Guter Grund es gegen ein sauberes EMF Modell zu tauschen, oder?


> Momentan schreibe ich nur diverse Wrapper-Klassen für bestehende Objektstrukturen


Wenn du das Modell selbst nicht verbessern willst (die Arbeit könnte sich lohnen, das Modell ist der zentrale Teil einer Anwendung und ein schlechtes Modell recht sich immer), warum erzeugst du die Wrapper Klassen nicht mit EMF?



> um das dann mittels eines JTree bearbeiten zu können, und so nen Kram.

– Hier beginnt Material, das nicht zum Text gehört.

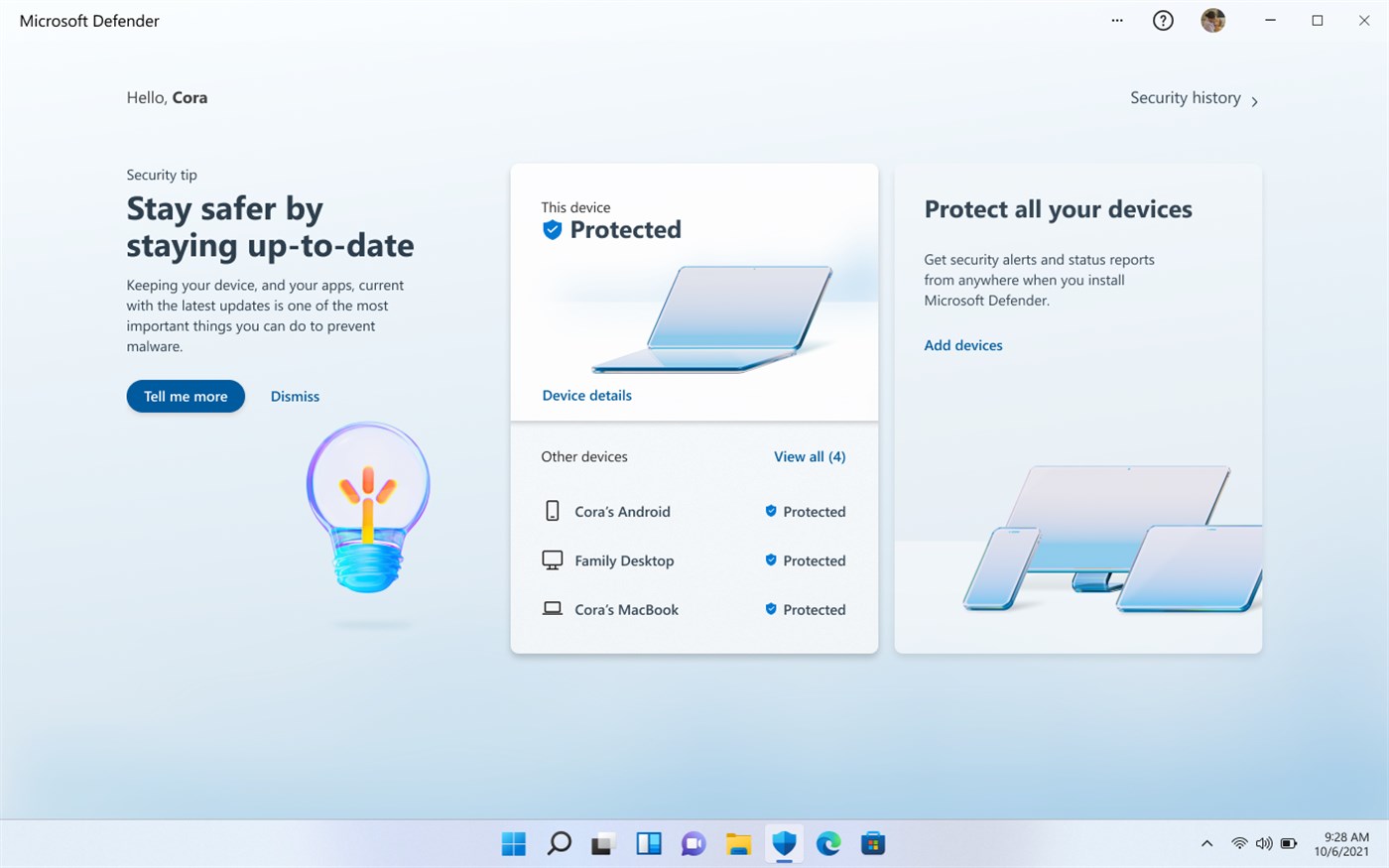Screen dimensions: 1389x868
Task: Open the Start menu
Action: 513,842
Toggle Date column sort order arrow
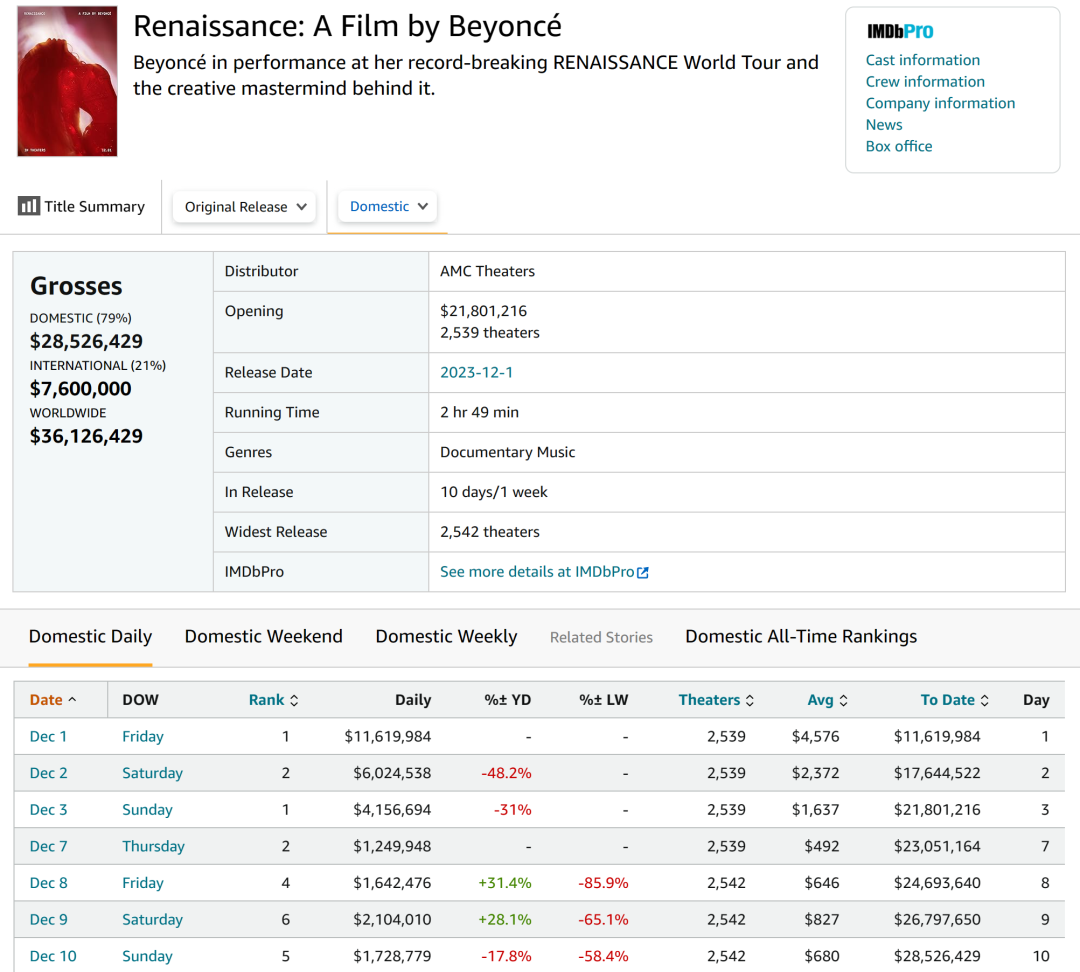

Baumeditoren gibt es bei EMF wie gesagt gratis.


----------



## JanHH (3. Feb 2010)

Es handelt sich um ein gewachsenes, seit Jahren im Betrieb befindliches System. Ein Austauschen der zentralen Komponenten würde jeden Rahmen sprengen. Das was ich jetzt mache ist nur ein "goodie obendrauf", nix was wirklich wichtig wäre.. naja das Modell ist auch nicht in dem Sinne schlecht, ist schon sauber und so, aber enthält halt jede Menge Funktionalität und ich kann da nicht so einfach was dran ändern. Naja, aber wie gesagt, ich komme auch bestens klar.


----------